Una vez desaparezca o disminuya notoriamente la capacidad de contagio del nuevo coronavirus, las decisiones de las autoridades económicas deben tener como principal finalidad restablecer la actividad normal de las compañías en el menor tiempo posible. Para que así suceda, éstas necesitan que se cumplan tres condiciones: poseer la suficiente liquidez, disponer de un solvencia similar a la que tenían y una análoga demanda de sus productos o servicios. Para asegurar la primera, deberían disponer de una capacidad de endeudamiento gratuito equivalente a una proporción de sus ingresos anuales. El porcentaje elegido vendría determinado por el período de tiempo en el que la empresa ha reducido o paralizado su producción.

La financiación provendría de la banca. No obstante, ésta no perdería dinero con la concesión de los créditos, sino que lo ganaría. El motivo sería la realización por parte del BCE de una gran subasta de liquidez (técnicamente préstamos LTRO). A través de ella, las entidades obtendrían la totalidad del capital solicitado por las empresas a un tipo de interés negativo. Éste equivaldría al de facilidad marginal de depósito, que descendería del -0,5% al -0,7%.  Durante el tiempo que la empresa haya dejado de operar, la Administración sufragaría las cuotas a la Seguridad Social de sus empleados. Además, pagaría el 50% de los salarios de sus trabajadores. La mitad restante la obtendría la compañía mediante la desgravación de su importe en el impuesto de sociedades durante los próximos cinco años.

Para impedir que desaparecieran aquéllas que ya tenían algunos problemas de supervivencia, la Administración les ofrecería una subvención a fondo perdido, siempre y cuando acreditaran la imposibilidad de continuar en la nueva coyuntura. También facilitaría a los autónomos unos ingresos equivalentes a los que hubieran conseguido, si hubieran podido realizar su actividad habitual. En otras palabras, una prestación por desempleo forzoso.

Para conseguir que las empresas dispongan de una demanda similar a la que existía antes de la propagación del Covid-19, la Administración debería aumentar notablemente su gasto. Además de las anteriores partidas, el incremento sería conveniente que tuviera un múltiple destino.

Por un lado, debería ir dirigido a aumentar el gasto social y preferentemente a financiar la sanidad y la asistencia a domicilio. Por el otro, a mejorar la competitividad futura el país. Por ejemplo, a la construcción y modernización de infraestructuras, a la digitalización de la economía y a fomentar el uso de la inteligencia artificial en numerosas empresas.

No obstante, el gasto público volvería a sus cifras anteriores, cuando el realizado por el sector privado regresara al nivel previo a la crisis sanitaria. En la actualidad, el de este último es inferior al normal por el miedo generado a lo desconocido. En concreto, a las posibles repercusiones sobre la salud del Covid –19.

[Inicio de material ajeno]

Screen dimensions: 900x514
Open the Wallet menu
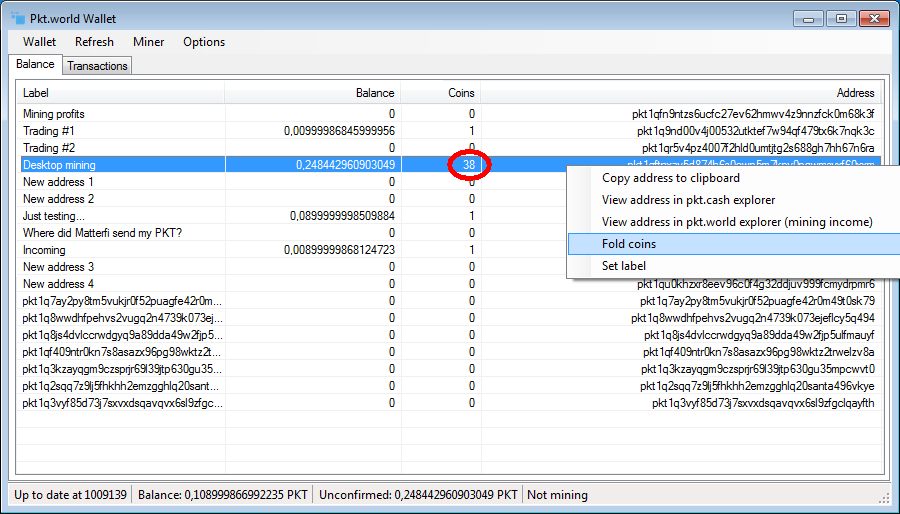pos(40,42)
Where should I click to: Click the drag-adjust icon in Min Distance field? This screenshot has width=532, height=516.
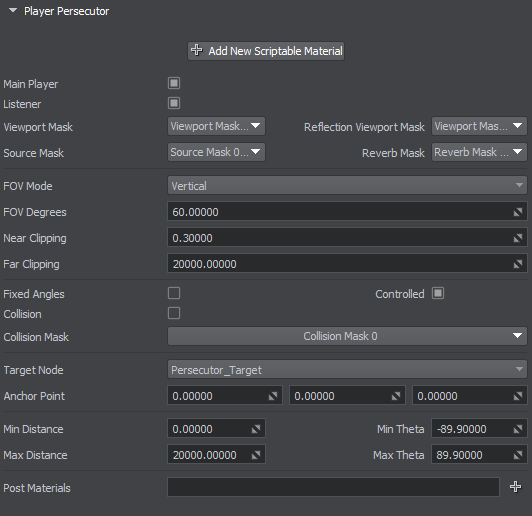pyautogui.click(x=256, y=429)
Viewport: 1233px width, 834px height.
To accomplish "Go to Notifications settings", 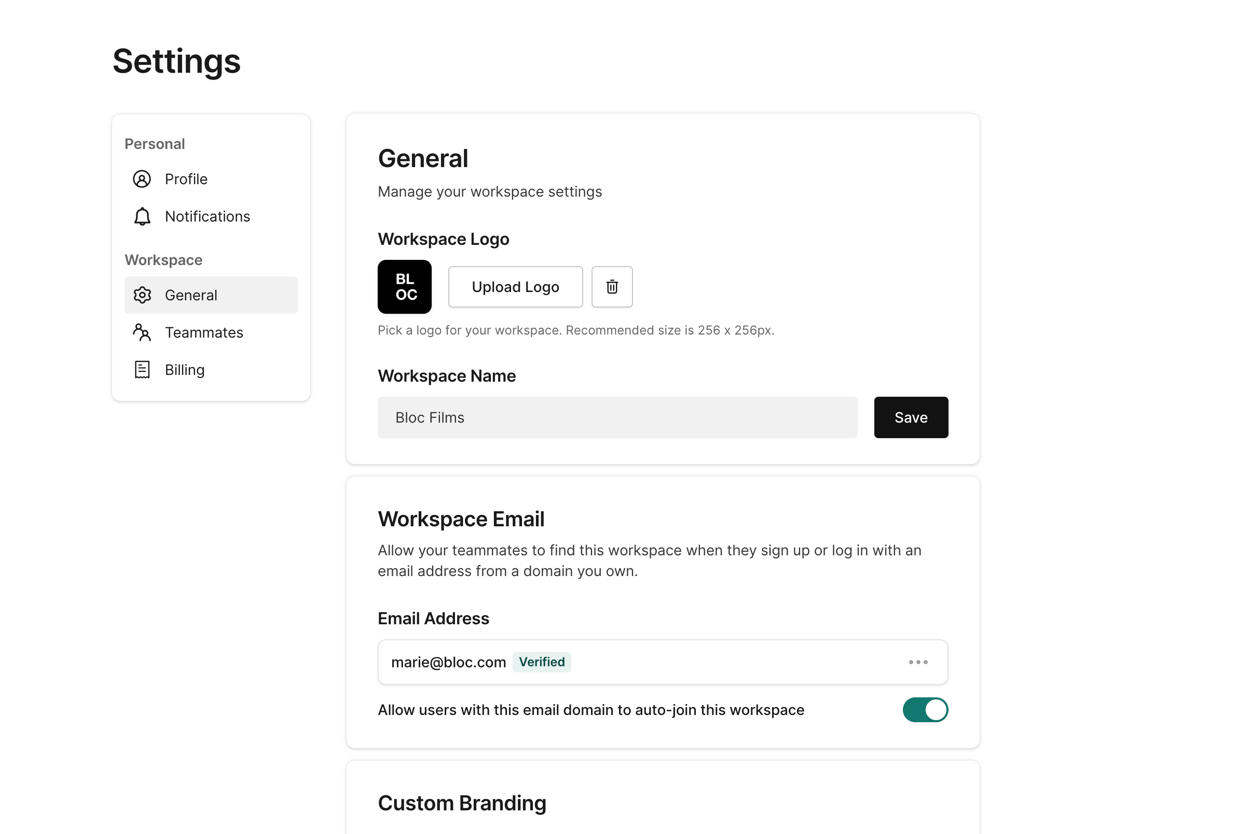I will click(x=207, y=217).
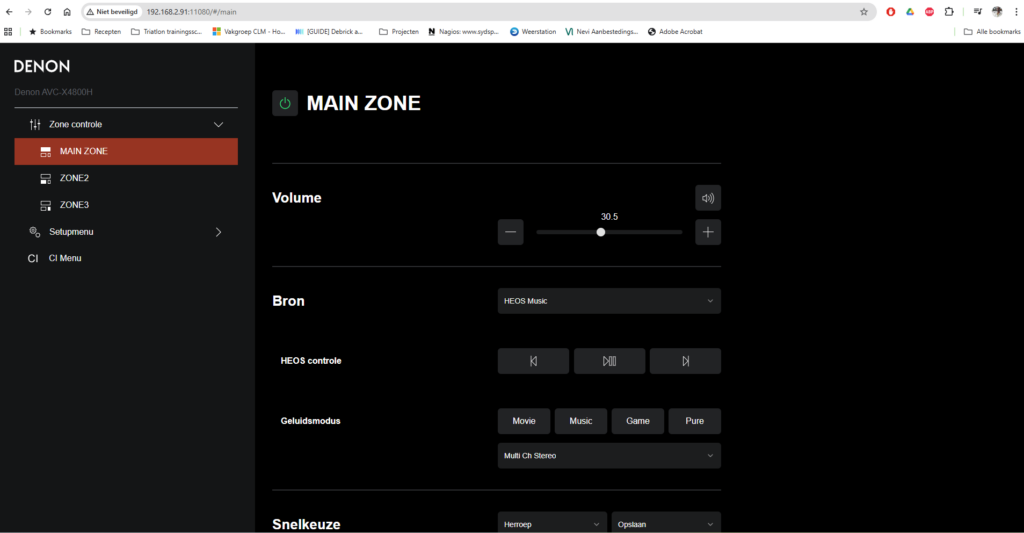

La ralentización de la demanda de las familias no ha afectado significativamente a la compra de bienes de consumo diario, pero si a los duraderos (vivienda, electrodomésticos, muebles, etc.) y a los relacionados con el ocio. Un ejemplo de ello es la disminución de los viajes por turismo y el menor gasto en actividades recreativas. La de las empresas ha provocado una disminución de su inversión y, si perdura, pone en riesgo su competitividad futura.

En definitiva, si finalmente la actividad económica se paraliza en numerosos países europeos, el nuevo coronavirus generará un problema de oferta que deberá ser tratado con medidas típicas de impulso de demanda. Sin duda, una excepción a la regla.

El objetivo sería evitar que una reducción inicial de la producción comporte una importante disminución del gasto de familias y empresas. Si así sucediera, un problema puntual daría lugar a una recesión y, si se extendiera en el tiempo, a una nueva crisis.

El principal papel lo debería adoptar la política fiscal, siendo el de la monetaria secundario. Indudablemente, el nivel de déficit y deuda pública de los distintos países aumentaría. No obstante, si el BCE es su adquirente, éste tendría la opción de quemar las letras y bonos adquiridos. Si así fuera, el coste para las Administraciones Públicas de las medidas de estímulo económico sería nulo.